What the task asks -> For the data below, restate word for word only the lines from the line containing "Viewport: 1456px width, 819px height." through the line containing "Select the Posts pin icon in sidebar", both ends included.

[Dataset items]

***

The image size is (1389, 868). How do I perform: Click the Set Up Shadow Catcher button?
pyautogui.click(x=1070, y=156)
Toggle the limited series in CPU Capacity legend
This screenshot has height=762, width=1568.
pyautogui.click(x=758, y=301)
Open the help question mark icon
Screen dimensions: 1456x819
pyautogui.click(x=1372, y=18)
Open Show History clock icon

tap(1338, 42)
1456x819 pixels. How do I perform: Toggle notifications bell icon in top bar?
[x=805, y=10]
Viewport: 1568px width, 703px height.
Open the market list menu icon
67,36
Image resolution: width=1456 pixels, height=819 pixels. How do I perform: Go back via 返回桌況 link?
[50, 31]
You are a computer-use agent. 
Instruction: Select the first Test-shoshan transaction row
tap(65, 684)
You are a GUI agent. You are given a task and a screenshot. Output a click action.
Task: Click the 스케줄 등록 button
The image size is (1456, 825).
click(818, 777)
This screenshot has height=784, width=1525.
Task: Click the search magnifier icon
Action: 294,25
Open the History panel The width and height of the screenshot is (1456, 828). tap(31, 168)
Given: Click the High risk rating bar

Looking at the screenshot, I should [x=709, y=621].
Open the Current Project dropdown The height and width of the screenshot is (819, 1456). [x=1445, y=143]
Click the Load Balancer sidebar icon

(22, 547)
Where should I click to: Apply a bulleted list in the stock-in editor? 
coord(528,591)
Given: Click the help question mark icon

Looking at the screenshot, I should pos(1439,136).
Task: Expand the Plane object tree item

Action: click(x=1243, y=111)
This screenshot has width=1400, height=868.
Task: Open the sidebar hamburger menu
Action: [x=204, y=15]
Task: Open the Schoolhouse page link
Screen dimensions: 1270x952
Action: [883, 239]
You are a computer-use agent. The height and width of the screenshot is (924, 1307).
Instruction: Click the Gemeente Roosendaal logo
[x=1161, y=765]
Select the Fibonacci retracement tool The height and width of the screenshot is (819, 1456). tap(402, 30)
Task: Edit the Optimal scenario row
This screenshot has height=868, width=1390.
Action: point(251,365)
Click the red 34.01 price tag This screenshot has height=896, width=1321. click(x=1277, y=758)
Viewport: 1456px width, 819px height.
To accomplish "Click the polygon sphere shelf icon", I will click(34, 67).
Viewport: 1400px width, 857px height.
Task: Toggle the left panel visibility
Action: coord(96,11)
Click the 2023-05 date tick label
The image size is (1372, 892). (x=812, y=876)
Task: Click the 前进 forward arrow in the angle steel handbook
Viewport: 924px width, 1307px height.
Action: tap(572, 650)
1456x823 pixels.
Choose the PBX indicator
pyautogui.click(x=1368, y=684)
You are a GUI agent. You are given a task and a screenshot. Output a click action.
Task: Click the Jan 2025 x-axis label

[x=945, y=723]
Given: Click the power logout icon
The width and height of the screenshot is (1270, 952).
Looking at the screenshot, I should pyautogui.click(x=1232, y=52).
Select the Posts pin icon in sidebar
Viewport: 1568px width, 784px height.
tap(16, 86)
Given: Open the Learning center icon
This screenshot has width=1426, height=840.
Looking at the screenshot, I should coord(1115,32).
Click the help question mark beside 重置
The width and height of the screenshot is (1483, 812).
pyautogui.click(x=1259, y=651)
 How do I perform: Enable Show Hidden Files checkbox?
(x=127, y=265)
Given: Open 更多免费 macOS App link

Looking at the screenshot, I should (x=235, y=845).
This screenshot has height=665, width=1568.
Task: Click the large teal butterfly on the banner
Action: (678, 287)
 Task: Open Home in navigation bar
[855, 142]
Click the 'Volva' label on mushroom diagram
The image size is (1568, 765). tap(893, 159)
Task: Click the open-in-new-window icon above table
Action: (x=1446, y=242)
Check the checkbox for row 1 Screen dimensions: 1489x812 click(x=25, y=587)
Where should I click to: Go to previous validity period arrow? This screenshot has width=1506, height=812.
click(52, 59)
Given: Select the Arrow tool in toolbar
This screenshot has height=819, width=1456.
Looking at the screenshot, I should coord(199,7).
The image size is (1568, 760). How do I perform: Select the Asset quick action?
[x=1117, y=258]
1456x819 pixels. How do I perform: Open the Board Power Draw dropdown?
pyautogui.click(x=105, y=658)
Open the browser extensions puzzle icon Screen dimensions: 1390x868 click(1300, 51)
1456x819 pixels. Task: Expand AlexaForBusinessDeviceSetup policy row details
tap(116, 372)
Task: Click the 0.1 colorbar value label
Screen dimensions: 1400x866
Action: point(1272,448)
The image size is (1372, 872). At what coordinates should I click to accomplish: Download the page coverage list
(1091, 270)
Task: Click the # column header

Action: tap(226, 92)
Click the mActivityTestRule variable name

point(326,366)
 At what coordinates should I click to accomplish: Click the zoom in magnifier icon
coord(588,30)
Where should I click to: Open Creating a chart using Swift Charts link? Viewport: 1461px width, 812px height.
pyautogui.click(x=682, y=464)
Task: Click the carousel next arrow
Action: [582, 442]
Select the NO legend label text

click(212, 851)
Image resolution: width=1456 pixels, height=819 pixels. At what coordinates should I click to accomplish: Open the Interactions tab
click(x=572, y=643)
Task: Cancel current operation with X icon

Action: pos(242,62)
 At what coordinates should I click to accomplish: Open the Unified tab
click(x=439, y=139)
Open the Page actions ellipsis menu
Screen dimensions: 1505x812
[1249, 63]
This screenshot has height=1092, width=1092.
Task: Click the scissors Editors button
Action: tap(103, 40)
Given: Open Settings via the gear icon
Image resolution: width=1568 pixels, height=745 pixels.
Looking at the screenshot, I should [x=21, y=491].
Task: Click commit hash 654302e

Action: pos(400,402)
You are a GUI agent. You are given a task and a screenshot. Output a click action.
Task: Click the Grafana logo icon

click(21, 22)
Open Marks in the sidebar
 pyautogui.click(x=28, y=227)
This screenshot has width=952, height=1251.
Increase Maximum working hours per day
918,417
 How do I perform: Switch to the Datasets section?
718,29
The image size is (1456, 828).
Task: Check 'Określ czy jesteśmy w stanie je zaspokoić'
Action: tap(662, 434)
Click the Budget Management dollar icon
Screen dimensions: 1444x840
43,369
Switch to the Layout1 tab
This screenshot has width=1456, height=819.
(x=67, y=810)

***

Output for this exercise ->
Viewport: 1456px width, 819px height.
To accomplish "Click the polygon sphere shelf icon", I will click(34, 67).
Viewport: 1400px width, 857px height.
Task: Toggle the left panel visibility
Action: coord(96,11)
Click the 2023-05 date tick label
The image size is (1372, 892). (x=812, y=876)
Task: Click the 前进 forward arrow in the angle steel handbook
Viewport: 924px width, 1307px height.
Action: tap(572, 650)
1456x823 pixels.
Choose the PBX indicator
pyautogui.click(x=1368, y=684)
You are a GUI agent. You are given a task and a screenshot. Output a click action.
Task: Click the Jan 2025 x-axis label

[x=945, y=723]
Given: Click the power logout icon
The width and height of the screenshot is (1270, 952).
Looking at the screenshot, I should pyautogui.click(x=1232, y=52).
Select the Posts pin icon in sidebar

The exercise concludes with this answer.